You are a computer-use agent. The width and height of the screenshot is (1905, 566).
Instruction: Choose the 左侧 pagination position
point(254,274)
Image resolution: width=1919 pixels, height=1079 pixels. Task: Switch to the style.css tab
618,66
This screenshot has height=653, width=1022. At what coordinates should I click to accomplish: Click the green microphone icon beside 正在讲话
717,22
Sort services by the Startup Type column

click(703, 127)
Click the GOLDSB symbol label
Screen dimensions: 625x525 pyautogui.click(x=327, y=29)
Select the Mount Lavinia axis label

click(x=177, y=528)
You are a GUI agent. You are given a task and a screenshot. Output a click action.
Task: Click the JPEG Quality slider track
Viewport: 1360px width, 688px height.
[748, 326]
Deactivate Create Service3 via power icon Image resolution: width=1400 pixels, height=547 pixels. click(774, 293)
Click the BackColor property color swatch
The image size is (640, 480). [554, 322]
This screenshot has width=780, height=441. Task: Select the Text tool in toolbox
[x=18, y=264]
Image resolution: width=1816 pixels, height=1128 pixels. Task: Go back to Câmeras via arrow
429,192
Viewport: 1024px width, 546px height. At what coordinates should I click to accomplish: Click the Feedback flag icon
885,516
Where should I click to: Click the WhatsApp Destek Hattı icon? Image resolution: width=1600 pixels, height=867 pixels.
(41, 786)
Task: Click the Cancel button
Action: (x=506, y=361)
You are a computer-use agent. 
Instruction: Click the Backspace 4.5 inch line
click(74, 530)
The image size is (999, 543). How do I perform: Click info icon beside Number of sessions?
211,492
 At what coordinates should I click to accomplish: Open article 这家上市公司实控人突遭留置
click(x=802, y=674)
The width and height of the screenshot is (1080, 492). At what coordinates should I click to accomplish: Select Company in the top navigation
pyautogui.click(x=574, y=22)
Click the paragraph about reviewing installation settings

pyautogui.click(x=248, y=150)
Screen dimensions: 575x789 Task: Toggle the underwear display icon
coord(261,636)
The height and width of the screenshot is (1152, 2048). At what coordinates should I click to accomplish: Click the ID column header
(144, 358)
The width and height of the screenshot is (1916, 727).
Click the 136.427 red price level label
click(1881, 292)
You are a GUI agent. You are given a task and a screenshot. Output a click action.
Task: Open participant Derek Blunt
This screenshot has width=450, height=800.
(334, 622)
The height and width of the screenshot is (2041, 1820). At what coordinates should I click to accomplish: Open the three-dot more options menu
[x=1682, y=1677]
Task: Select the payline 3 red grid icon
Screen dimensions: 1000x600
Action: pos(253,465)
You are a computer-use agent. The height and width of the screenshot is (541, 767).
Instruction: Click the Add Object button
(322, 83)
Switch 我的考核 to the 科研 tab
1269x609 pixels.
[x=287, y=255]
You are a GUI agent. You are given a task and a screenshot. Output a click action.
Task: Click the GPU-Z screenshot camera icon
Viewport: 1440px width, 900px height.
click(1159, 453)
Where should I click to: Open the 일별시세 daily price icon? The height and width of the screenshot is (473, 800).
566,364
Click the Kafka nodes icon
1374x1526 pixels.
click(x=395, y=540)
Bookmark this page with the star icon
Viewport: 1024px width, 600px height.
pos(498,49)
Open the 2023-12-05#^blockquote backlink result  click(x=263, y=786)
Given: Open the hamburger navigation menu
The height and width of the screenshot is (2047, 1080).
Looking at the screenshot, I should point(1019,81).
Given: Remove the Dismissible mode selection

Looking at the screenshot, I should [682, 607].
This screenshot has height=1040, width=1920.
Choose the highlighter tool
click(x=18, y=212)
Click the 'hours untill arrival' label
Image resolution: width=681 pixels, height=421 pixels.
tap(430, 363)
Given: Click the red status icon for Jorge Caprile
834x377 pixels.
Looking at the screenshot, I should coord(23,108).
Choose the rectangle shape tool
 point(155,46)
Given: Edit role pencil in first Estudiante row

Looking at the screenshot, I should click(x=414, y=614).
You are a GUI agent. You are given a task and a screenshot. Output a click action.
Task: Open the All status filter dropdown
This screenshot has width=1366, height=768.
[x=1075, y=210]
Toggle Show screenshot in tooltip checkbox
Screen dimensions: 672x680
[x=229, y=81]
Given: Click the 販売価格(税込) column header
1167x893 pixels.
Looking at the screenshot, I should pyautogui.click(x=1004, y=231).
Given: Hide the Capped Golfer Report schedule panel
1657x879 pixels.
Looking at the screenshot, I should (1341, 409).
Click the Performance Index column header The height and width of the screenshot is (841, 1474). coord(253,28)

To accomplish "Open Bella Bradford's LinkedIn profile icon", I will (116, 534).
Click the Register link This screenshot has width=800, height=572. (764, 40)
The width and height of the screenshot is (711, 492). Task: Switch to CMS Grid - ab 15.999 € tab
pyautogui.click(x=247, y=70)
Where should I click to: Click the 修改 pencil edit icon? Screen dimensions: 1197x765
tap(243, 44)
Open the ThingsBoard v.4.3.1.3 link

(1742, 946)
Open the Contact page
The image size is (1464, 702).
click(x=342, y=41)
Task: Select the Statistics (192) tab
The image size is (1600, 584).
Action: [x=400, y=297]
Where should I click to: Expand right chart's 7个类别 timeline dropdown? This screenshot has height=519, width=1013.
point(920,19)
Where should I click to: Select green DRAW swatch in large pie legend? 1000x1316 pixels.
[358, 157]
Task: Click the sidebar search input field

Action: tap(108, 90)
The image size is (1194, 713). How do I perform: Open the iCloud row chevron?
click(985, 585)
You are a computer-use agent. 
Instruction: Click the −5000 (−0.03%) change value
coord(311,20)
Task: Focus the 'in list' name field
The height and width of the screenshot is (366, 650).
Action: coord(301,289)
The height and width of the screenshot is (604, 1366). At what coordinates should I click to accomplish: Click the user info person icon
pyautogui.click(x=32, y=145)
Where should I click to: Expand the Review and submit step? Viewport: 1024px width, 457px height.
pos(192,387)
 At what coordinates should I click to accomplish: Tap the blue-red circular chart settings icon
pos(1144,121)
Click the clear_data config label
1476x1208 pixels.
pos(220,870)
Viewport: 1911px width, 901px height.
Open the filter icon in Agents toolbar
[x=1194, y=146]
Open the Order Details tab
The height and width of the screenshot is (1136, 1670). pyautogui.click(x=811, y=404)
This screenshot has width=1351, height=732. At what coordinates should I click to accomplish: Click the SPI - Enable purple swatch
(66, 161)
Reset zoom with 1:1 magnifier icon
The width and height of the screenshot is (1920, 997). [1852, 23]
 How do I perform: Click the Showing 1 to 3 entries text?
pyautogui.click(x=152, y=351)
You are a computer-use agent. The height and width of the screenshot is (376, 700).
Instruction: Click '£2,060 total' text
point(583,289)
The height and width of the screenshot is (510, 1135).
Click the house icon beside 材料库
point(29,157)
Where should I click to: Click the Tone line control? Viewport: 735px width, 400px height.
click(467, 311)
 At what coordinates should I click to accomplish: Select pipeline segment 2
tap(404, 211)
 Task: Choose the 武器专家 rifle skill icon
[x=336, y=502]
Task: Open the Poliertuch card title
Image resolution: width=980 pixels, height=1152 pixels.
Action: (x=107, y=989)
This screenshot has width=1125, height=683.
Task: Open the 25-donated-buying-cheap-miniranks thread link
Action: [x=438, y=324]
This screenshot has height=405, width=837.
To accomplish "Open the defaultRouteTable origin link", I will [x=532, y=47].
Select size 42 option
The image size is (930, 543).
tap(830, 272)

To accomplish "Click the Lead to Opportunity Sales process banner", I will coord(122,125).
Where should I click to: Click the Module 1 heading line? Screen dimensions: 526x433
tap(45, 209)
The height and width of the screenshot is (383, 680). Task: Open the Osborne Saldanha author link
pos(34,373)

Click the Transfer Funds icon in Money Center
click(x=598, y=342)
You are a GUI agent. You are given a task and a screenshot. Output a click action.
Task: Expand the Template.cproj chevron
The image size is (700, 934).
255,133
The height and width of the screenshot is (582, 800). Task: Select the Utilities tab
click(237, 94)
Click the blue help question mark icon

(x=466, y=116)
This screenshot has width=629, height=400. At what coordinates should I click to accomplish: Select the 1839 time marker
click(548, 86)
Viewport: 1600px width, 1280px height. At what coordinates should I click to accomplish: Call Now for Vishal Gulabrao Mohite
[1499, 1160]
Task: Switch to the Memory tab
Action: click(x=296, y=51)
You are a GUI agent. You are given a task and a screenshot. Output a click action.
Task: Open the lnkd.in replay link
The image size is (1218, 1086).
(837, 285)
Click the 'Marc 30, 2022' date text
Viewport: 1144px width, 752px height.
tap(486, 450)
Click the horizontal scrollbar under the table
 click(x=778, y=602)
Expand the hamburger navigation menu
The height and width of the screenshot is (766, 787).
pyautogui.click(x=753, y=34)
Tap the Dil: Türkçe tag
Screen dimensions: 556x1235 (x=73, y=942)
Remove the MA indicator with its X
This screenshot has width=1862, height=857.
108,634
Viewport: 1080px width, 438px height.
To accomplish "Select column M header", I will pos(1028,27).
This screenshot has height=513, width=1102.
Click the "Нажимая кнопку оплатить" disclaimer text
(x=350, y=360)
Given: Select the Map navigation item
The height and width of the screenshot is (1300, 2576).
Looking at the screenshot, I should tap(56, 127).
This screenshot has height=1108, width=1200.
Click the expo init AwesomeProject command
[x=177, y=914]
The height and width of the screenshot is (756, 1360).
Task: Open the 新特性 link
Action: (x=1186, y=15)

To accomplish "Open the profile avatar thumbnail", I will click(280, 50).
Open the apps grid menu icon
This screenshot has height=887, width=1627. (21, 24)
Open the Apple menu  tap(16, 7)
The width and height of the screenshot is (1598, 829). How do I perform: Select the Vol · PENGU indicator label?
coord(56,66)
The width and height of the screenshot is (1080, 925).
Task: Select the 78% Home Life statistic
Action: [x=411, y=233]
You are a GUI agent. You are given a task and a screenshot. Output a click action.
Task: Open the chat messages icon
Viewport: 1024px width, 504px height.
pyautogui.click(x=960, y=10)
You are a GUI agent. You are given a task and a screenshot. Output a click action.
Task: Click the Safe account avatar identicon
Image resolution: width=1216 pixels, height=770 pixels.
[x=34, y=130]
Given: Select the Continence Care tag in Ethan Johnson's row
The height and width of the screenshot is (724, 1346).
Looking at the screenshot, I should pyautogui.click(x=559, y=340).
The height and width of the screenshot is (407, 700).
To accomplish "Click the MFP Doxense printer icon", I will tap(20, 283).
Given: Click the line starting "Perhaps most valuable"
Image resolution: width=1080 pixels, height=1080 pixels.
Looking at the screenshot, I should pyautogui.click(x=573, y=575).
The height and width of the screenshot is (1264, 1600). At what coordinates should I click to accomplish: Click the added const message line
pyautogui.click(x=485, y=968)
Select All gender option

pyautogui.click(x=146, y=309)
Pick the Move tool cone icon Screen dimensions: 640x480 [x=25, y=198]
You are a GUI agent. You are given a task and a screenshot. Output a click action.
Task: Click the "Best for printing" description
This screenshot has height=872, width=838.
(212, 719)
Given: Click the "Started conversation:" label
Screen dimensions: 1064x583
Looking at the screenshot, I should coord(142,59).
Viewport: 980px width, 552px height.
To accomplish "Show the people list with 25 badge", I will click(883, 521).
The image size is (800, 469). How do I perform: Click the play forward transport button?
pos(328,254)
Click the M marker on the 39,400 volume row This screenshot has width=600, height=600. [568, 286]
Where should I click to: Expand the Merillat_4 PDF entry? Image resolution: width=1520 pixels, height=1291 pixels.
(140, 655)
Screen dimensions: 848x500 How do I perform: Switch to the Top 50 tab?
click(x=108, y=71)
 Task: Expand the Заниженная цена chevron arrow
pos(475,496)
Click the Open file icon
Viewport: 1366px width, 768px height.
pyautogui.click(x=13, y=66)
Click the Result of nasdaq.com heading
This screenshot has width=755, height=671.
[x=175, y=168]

[WHAT TO DO]:
Your reply is one number: how many lines of the records above contain the word "profile".

[OUTPUT FOR THIS TASK]:
2